We can bring on to the table all we have to offer. Pepsi International changed its name from Pepsi Beverages International to embrace the food side of the business and we own Quaker Oats and a lot more products that are now distributed by other companies.

Pepsi Jamaica has enormous growth potential so before mergers, sellouts and buyouts, we could implode a bit and take up more of what's ours in Jamaica and elsewhere.

BE: How do you demonstrate good corporate citizenship?

AR: We are a big supporter of football and the Inter-Secondary School Association annual championships, the Waterhouse Football Club, an initiative started by Tankweld, to bring corporate Jamaica in line with assisting a community through sports; we played a major role in building the stadium in Waterhouse and it is a source of pride for the citizens.

We were part of Recycle for Life but that came to a halt when government announced its intention to put a deposit take on plastic bottles. We contributed in excess of $20 million annually to the company ­ it helped schools and others to earn revenue. It pained me to shut it down.

BE: What do you see as the future for Andrew Reid? Have you reached where you want to be?

AR: I would like to travel and I see opportunities for that with Pepsi. I have aspirations for that, maybe regionally first. I am a corporate person. I have done my own business but there is a need for Jamaicans to step up to the plate and grasp the opportunities that are out there.

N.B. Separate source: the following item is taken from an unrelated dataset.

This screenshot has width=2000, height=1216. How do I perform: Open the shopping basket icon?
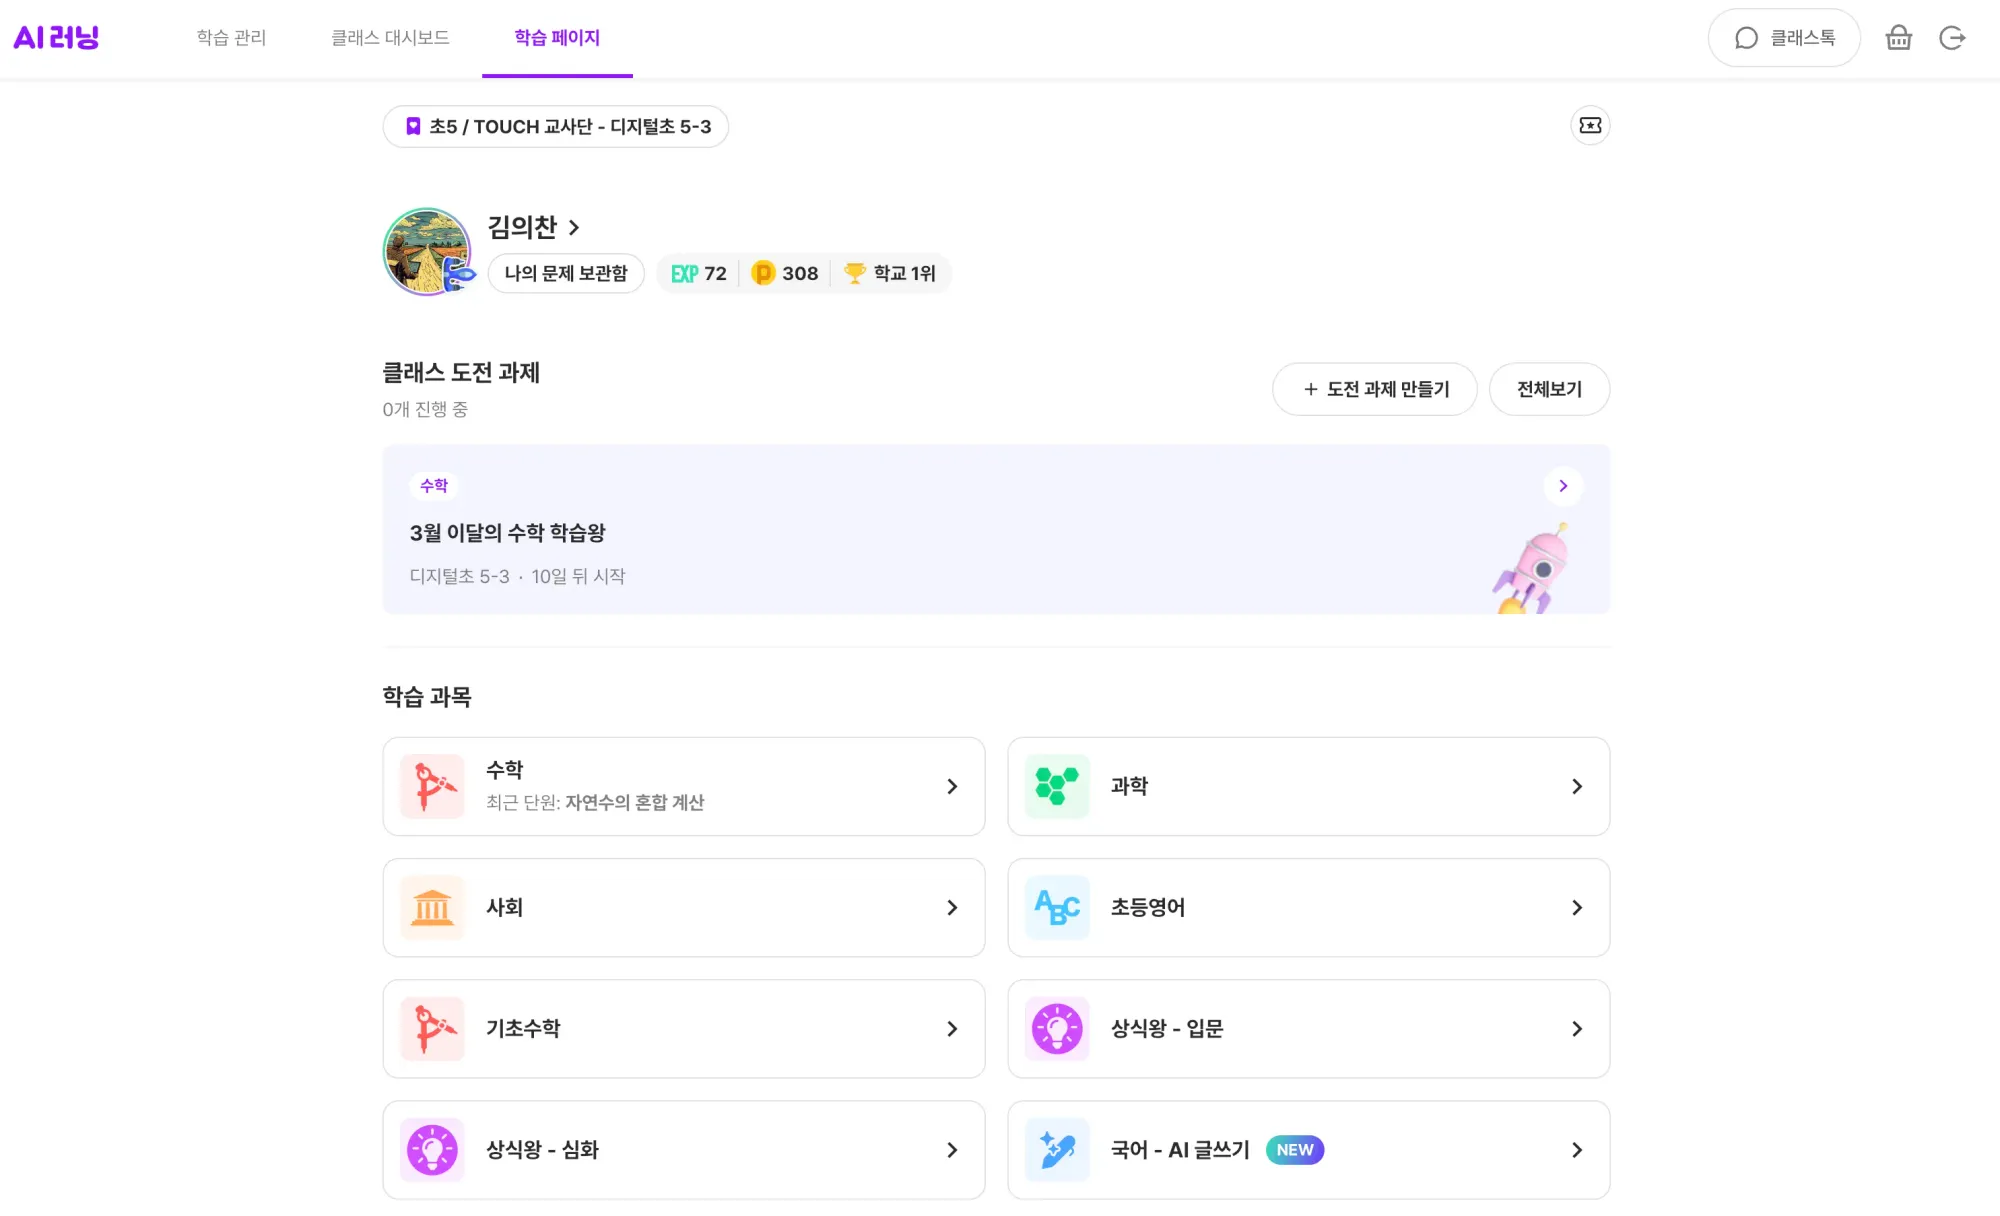click(1898, 37)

It is embarrassing to see the number of expatriates who we still need to put in senior positions. We are graduating many managers, so where are they? Is it a lack of talent or attitude?

We must ensure that we have a workforce of qualified and capable people to take positions when the world comes here to establish business.

Work ethic is vital. We need more of the people who 'gwaan like they own the business'. We need to stop saying "we nuh come yah fe count cow, we come yah fi drink milk". I want to count cows.

BE: How do you relax on the weekends?

AR: Sports is my main thing and I am now the chauffeur for my three daughters ­ one in university and two in high school. I also love the movies and go every week. I go to the theatre, stay close to home and read.

BE: What do you think needs to be done to decrease crime in our country?

AR: We need more police presence. I have seen examples where once they are around in a meaningful way, things tone down. I come from the Red Hills Road area and when 100 Lane became volatile, the police moved in, working on shifts, and became a part of the community.

A few months after they moved out, there was a massacre. We need to get more small outposts in areas where there are crime issues with uniformed patrolling and presence and if soldiers are necessary, use them too.

BE: So you don't buy the argument that poverty causes crime?

AR: No. There are people who are poor who would like to work and some who have no intention of working but are satisfied to take from others. They want to get it fast and easy. Some come to work and do nothing. they adopt attitudes that will make them lose the job. So it has nothing to do with being poor.